In modern English, a "Pharisee" has implications of the hypocritical.  This was not true during Jesus’ time. Pharisees were noted for their strict observance of rites and ceremonies and for insisting on the validity of oral tradition regarding Jewish religious law. They represented the group with the most rigorous adherence to the Law. They thought of themselves as models of holiness. But, like every group, there were some among them unfaithful to the spirit that ought to motivate religious observance. Tax collectors were thought of as models of greed and dishonesty who worked for an occupying nation. They were thought of as traitors.

At first sight it seems quite clear that we should be like the tax collector and not the Pharisee who judged him. Ah, then we can pray: “Thank God. I am not like the Pharisee,” and in that prayer, we discover that we are just like him. It is easy to think of the Pharisee as both pompous and arrogant. The publican seems a more likeable character to most of us. Yet, we know that any of us can appear proud or humble depending on the situation. Both parts of the capsule statement, “For everyone who exalts himself shall be humbled while he who humbles himself shall be exalted,” might well apply to each of us at different times and in different circumstances.

Luke does not say that Jesus addressed the parable to the Pharisees. He said, instead, that he addressed it “to those who were convinced of their own righteousness and despised everyone else.”

The first reading reminds us that God has no favorites. We can present ourselves to him without defenses and without fear of rejection. He hears the prayer of those who are humble and he hears the prayer of those who are proud.

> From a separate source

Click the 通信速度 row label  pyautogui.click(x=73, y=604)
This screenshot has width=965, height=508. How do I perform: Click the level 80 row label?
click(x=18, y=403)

We gather at the altar to pray the same Eucharistic prayer. We affirm our faith in the same Risen Lord, but we are people who have had different opportunities and who have varying degrees of faith. Some are able to pray with greater conviction than others. We unite with one another to strengthen our faith as a Church. In this gathering of believers, we are not “greater than” or “lesser than.” We have no need to compare ourselves with one another. We are one in the Lord who loves us all.